• **Problem statement**
Reproduce the listing from the line with "Image resolution: width=1080" to the line with "point(37,674)", swapping "shortcut" for "icon" and keeping everything else the same. Leave out the pictures.

• **Data lines**
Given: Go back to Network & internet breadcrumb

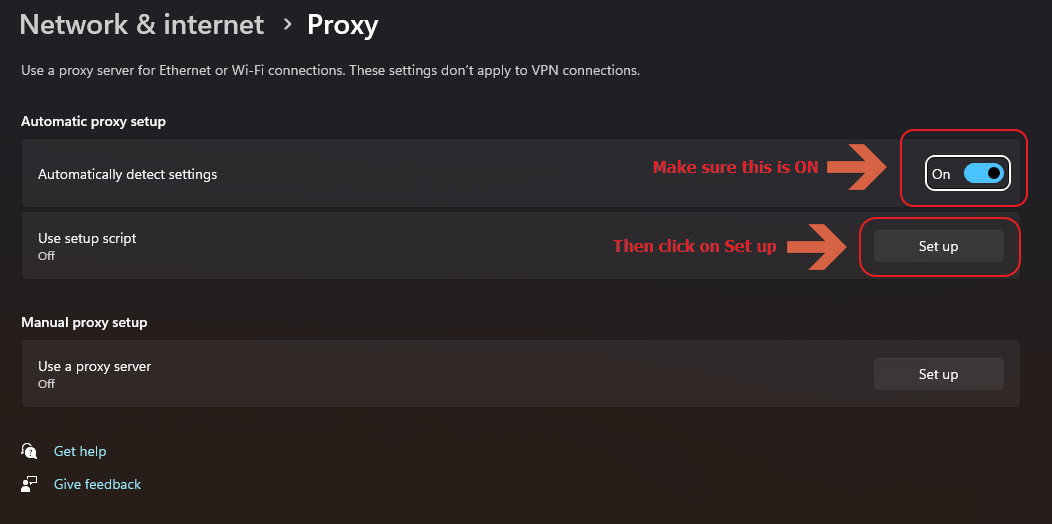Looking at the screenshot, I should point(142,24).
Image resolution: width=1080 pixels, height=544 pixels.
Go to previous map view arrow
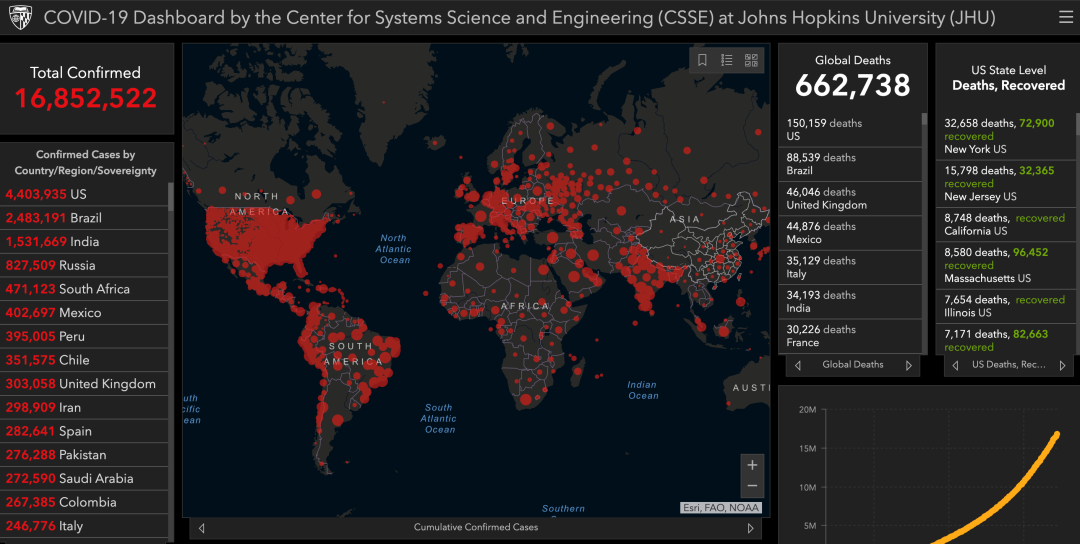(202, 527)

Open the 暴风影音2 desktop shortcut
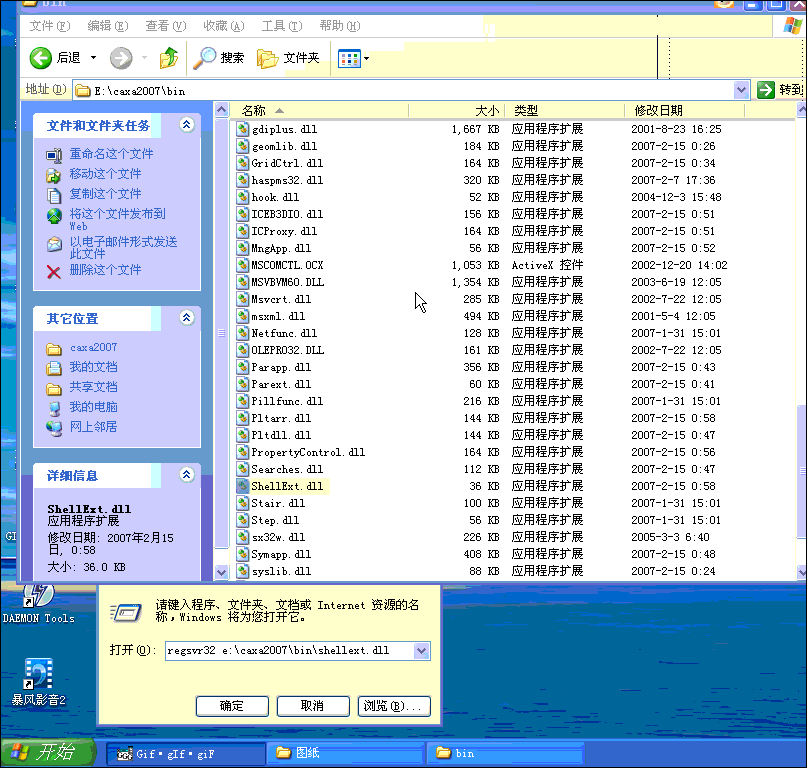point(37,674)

...

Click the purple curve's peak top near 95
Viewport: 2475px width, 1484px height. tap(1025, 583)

• **Output of the exercise**
Image resolution: width=1080 pixels, height=544 pixels.
Go to previous map view arrow
(202, 527)

Open the 暴风影音2 desktop icon
point(37,674)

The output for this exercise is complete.